The Core Challenge
Qwen-7B, trained only on public pre-training data, achieves ~42% accuracy on the MATH benchmark. This means: out of 10 hard competition math problems, it gets 4 right and 6 wrong.
Why can’t we just improve this with more training data?
The Data Problem
The MATH dataset contains 12,500 problems with human-written solutions. You might think: “Just fine-tune on all of them!” But this doesn’t work well because:
-
Solution quality varies: Many solutions are correct in the final answer but use non-standard techniques or unclear reasoning. The model learns inconsistent patterns.
-
Dataset is small: 12,500 examples is not much for deep learning. GPT-4 was trained on hundreds of billions of tokens. 12,500 problems, each with a paragraph of reasoning, is maybe 1–2 million tokens — a rounding error in modern training.
-
Noise in annotations: Some solutions in the dataset are outright wrong or contain errors. Training on these propagates mistakes.
-
Coverage is uneven: The dataset emphasizes certain problem types (algebra) over others (geometry). The model doesn’t get balanced exposure.
Why Just “More Compute” Doesn’t Work
Test-Time Compute (Paper 23) suggests: generate N solutions, pick the best.
But here’s the issue: when the base model’s success rate is 42%, even with N=100 attempts, you’re generating 100 bad solutions and hoping one is good by luck.
Example:
- 42% base accuracy means 58% failure rate per attempt
- Best-of-100 success rate = 1 - (0.58)^100 ≈ 100%… but this is misleading!
In reality:
- The first 99 attempts are almost certainly wrong
- The PRM (Process Reward Model) must identify that 1 correct solution among 99 wrong ones
- If the PRM makes even a small error (5% error rate), it might pick a wrong solution
For hard problems where the base model’s reasoning is fragile, sampling more of the same thing doesn’t help much.
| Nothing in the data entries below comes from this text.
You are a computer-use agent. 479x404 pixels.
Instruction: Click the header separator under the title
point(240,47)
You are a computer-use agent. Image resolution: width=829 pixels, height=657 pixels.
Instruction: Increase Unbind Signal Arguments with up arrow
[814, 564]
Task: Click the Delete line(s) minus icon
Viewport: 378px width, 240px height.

You need to generate better solutions in the first place.
Why Bigger Models Don’t Solve It (For Everyone)
OpenAI trained o1, which is estimated at ~100B parameters. This works:
- Costs: ~$10 million in compute + months of research
- Accessible to: OpenAI and maybe 3 other labs globally
For everyone else, this path is closed.
The Real Root Cause: Lack of High-Quality Training Data
The fundamental problem is data, not model size:
- A 7B model trained on truly excellent step-by-step reasoning traces could be far stronger
- But generating such data requires human experts (expensive) or automated verification (hard)
For math, the unique advantage is: Python code is automatically verifiable.
What We Need
An algorithm that can:
- Generate candidate solutions for hard math problems (even if many are wrong)
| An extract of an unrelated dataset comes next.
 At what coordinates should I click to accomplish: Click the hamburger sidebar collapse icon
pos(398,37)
- Verify solutions automatically (execute Python code, check if answer is correct)
- Evaluate reasoning quality at each step (which approach is promising? Which is a dead-end?)
- Collect high-quality data — only the correct, high-quality solutions
- Train the model on this data
- Improve the evaluation function so the next iteration generates even better solutions
- Repeat — bootstrap the model through multiple rounds
This is exactly what rStar-Math does.
Why This Is Hard (And Why It Matters)
Each of these steps individually is known:
- Generating multiple solutions: just sample from the model (easy)
- Verifying with Python: straightforward (easy)
- Evaluating reasoning: use a Process Reward Model (known from Paper 16)
- Training: standard supervised fine-tuning (easy)
But combining them into a self-improving loop is non-trivial:
- The PRM’s quality determines the quality of selected solutions
- The quality of solutions determines how well the next model trains
- A weak PRM early on might select bad solutions, poison the next training round
The paper’s main contribution is showing that this bootstrapping actually works — starting from a weak PRM and weak model, you can improve both together across rounds, eventually reaching frontier performance.
The Vision
Instead of:
- “Spend $100M to train a 100B model”
We want:
- “Run smart search on a 7B model, train it on self-generated data, and iterate”
- Cost: ~$1M in GPU compute, weeks instead of months
- Accessible: any research group with modest resources
This paper proves this vision is possible.